Metro Atlanta economy makes stronger-than-usual entrance into the year

Credit: HYOSUB SHIN / AJC

Credit: HYOSUB SHIN / AJC

Don’t be fooled by the minus sign — metro Atlanta’s economy jumped off to a much better start to the year than it usually does.

Yes, the region lost jobs during January as retail and logistics companies let go of workers hired for the holidays and many other companies held back from hiring as they planned out their yearly budgets with an eye on interest rates.

But that jobs negative was the second-smallest on record for a January, the Georgia Department of Labor reported Thursday.

“Despite a nationwide pandemic and challenging economic times, continued investments in Georgia’s labor force and a thriving business community have kept our economy strong,” said Commissioner Bruce Thompson.

The sectors with the most job losses during the month were predictable: retail shed 9,600 positions and logistics shrunk by 5,200.

In contrast, there was growth of 2,500 jobs in the information sector, which includes film production. And while hospitality lost some ground in January, the sector is 11% larger than a year ago with 296,000 workers, according to the Bureau of Labor Statistics.

And though the region’s unemployment rate rose from 2.6% in December to 3.2%, even that was at least partly a positive: more than 12,000 people entered the labor force, often a sign that people without work believe there are jobs to be had.

Even with the slippage in January, the region has added 117,500 jobs in the past 12 months, according to the Department of Labor. Moreover, February is historically good month, averaging the addition of 4,835 jobs.

Still, prospects for the rest of 2023 are clouded by larger worries about interest rates and inflation, with hiring plans complicated by the Federal Reserve’s determination to stamp out inflation by raising interest rates and slowing the economy.

While the collapse of Silicon Valley Bank last week might cause the Fed to postpone the next rate hike, the 16 months of increases has at least dampened the labor market.

With more than 3 million jobs, metro Atlanta accounts for 62% of the state’s positions.

What had been a surging tech sector has seen slumping demand for many skills, said Lori Sargent, Atlanta-based senior vice president of staffing company Randstad Enterprise Group. “We are seeing a slowdown in the IT space.”

Layoffs have been announced at a slew of high-profile companies, including Google, Meta, Amazon, Microsoft, Salesforce and Atlanta-based Greenlight Financial.

Moreover, it’s not just techies feeling a shift in the air, she said.

Workers who a year ago were quick to leave a job for better wages or hours are more likely now to stick with what they think is a dependable paycheck, Sargent said. “Last year it wasn’t hard to get people to jump ship if we were willing to pay them the money they wanted.
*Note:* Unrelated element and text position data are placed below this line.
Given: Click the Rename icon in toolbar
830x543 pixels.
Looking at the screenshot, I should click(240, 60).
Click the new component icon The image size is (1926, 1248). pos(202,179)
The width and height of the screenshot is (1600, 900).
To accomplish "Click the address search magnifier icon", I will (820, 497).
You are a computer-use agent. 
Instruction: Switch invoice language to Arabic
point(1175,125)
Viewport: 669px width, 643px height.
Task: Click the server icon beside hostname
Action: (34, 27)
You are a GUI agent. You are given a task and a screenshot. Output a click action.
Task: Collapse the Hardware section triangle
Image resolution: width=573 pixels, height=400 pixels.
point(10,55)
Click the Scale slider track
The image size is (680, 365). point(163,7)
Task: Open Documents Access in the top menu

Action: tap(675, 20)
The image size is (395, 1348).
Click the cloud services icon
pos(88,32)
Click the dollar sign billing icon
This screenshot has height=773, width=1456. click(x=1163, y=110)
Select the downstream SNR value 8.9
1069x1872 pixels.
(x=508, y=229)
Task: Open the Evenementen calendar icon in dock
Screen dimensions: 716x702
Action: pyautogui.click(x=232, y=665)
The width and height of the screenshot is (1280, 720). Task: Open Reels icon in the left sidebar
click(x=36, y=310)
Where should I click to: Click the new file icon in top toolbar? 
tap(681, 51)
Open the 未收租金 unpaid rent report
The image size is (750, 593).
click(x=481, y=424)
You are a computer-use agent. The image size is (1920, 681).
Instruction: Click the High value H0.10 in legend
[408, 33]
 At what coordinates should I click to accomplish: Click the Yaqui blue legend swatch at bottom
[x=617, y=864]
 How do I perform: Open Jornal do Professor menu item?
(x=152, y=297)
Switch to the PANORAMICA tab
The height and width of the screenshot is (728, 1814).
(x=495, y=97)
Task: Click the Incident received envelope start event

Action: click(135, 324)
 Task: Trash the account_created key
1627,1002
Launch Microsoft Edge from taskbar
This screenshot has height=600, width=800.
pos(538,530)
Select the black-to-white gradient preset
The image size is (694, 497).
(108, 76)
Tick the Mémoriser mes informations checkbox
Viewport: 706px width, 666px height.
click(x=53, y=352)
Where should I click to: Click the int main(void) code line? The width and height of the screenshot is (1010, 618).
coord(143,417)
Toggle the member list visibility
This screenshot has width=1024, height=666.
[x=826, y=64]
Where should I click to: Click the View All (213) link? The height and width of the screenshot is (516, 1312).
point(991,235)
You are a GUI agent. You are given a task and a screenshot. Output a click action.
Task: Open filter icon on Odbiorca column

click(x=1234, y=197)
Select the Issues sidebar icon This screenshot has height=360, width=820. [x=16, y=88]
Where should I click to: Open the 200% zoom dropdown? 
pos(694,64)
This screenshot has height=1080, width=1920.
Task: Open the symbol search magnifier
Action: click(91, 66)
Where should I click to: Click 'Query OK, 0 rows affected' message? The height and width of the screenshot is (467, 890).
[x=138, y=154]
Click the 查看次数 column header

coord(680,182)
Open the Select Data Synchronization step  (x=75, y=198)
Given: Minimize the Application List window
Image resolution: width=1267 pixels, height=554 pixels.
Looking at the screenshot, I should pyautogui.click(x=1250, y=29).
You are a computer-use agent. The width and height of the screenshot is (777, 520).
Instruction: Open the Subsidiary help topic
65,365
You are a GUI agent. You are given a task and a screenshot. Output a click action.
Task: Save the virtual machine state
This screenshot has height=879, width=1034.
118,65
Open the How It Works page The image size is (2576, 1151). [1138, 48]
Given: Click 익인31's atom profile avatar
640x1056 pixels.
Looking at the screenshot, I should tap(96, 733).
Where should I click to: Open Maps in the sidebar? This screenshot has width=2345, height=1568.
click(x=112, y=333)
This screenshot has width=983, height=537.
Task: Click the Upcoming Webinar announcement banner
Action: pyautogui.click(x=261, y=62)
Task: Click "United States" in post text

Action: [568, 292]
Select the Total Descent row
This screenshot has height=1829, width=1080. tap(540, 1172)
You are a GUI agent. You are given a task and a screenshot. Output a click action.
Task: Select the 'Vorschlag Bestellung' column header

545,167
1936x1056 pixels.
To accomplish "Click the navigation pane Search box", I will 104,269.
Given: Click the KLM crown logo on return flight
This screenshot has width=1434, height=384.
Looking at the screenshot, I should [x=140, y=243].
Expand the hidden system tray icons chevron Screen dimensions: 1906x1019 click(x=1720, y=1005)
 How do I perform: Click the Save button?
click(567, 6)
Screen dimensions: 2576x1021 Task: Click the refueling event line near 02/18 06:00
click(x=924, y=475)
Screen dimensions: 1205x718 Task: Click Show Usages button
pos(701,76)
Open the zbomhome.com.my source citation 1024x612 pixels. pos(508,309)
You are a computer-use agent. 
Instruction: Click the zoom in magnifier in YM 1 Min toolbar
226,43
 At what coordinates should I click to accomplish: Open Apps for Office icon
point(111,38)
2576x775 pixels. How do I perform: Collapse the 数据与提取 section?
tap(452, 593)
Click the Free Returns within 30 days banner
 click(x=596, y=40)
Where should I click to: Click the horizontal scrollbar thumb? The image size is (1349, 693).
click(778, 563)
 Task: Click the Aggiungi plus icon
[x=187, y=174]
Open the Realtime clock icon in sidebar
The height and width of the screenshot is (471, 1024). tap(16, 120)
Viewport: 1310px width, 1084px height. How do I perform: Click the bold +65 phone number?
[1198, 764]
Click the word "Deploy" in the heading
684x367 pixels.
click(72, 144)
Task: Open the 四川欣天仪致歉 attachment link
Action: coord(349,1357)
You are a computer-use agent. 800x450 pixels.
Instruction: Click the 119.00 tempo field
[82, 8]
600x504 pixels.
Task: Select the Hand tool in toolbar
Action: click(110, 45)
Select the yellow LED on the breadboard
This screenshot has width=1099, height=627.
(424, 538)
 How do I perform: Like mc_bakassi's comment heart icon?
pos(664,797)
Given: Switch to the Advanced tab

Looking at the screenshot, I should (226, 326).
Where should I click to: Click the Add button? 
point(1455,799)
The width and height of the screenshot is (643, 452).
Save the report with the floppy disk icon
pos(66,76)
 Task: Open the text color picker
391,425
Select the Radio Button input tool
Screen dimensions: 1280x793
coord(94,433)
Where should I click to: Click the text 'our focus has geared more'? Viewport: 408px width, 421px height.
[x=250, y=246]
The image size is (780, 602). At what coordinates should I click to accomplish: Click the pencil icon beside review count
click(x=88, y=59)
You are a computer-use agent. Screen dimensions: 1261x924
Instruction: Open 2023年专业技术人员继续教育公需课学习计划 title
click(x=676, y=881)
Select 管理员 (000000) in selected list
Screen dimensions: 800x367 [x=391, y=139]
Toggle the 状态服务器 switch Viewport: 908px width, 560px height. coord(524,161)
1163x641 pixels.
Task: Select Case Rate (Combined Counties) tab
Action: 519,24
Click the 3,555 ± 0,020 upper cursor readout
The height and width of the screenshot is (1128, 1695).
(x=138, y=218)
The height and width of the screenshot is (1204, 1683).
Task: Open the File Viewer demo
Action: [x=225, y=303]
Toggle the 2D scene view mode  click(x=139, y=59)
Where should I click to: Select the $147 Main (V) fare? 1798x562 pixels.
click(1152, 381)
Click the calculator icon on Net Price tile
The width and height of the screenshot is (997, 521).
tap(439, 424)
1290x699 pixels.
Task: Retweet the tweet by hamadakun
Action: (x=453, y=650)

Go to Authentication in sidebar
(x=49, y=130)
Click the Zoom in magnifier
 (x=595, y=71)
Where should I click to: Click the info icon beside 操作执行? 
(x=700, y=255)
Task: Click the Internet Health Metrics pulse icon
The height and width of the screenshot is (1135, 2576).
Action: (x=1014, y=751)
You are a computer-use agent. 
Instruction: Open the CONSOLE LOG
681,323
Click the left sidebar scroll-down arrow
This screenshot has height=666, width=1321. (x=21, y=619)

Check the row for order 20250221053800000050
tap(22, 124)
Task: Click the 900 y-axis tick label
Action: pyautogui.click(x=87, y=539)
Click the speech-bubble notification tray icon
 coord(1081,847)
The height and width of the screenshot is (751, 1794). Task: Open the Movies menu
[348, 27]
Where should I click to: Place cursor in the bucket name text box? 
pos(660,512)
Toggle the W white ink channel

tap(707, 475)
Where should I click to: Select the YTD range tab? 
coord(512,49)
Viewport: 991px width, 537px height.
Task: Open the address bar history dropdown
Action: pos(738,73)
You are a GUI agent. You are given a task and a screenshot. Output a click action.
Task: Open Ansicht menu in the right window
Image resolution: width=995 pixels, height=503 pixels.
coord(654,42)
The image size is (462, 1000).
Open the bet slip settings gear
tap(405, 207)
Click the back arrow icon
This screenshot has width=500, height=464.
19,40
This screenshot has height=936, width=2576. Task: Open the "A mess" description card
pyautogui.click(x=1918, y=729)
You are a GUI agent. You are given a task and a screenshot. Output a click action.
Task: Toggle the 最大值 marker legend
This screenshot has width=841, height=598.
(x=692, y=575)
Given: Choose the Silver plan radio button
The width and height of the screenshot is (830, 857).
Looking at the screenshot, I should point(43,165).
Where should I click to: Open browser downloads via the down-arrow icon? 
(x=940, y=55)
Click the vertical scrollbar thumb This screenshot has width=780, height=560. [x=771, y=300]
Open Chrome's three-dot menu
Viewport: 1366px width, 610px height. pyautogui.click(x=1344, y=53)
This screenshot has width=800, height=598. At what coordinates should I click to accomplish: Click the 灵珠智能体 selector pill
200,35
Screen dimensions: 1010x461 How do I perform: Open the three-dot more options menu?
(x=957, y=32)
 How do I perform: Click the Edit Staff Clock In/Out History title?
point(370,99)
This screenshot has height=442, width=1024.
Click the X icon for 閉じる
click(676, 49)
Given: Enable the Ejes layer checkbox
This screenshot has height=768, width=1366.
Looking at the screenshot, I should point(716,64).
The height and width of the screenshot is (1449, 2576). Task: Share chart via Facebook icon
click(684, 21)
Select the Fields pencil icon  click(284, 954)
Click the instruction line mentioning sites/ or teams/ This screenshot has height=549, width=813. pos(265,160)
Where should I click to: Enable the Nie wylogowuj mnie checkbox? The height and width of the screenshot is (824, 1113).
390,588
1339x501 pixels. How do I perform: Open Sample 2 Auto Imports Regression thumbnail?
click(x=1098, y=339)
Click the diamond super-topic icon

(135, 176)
Right now, people are not as quick to jump ship.”

That change is also reflected in a decline in the number of jobs listed as open, said Daniel Altman, chief economist for Instawork, which connects businesses and people who want flexible, hourly work.

“The Fed has created uncertainty,” he said. “That has made some businesses reluctant to hire.”

Pessimists worry that the Fed seems willing to cause a recession and millions of job losses if that is what it takes to cut inflation to what it considers acceptable. But with inflation down from last summer’s crest, there continues to be hope that deep pain is not needed.

Spurring hope of “a soft landing” are data that show the current economy looking very much like it did before the pandemic, back when inflation was low, Altman said.

The share of people in their prime who are working has risen back to where it was in Feb. 2020, while the unemployment rate remains historically low, he said. “A soft landing is still on the table.”


Five things to know about metro Atlanta’s jobs report

1. There are always job losses in January as retail and logistics companies let go of workers hired just for the holidays.

2. The losses this year were far fewer than usual. This was the second-best January on record.

3. Atlanta’s unemployment rate edged up, partly because of those seasonal layoffs, but also because of growth in the labor force — that is, the number of people looking for work.

4. Growth in the labor force is a sign that many people who had not been working think there are jobs to be had.

5. The sectors with the most job loss in January were retail and transportation and warehousing, that is, logistics.

Fewest loses in January, metro Atlanta

1. 2019: -29,800

2. 2023: -30,100

3. 2005: -35,100

4. 2013: -35,500

5. 2021: -35,800

Sectors with worst job losses, January 2023

Retail: -9,600

Logistics: -5,200

Sector with job gains, January 2023

Information: 2,540

Labor force* change, January

Average, pre-pandemic: -4,720 (2000-2019)

Recent: 12,564 (2023)

Unemployment** rate

Lowest, pre-pandemic: 2.6% (Dec. 2000)

Highest, pre-pandemic: 11.1% (June 2009)

Recent: 3.2% (Jan. 2023)

Previous: 2.6% (Dec. 2022)

*Labor force includes all people either working or actively seeking a job.

**Unemployment includes only those without a job who are actively searching for work.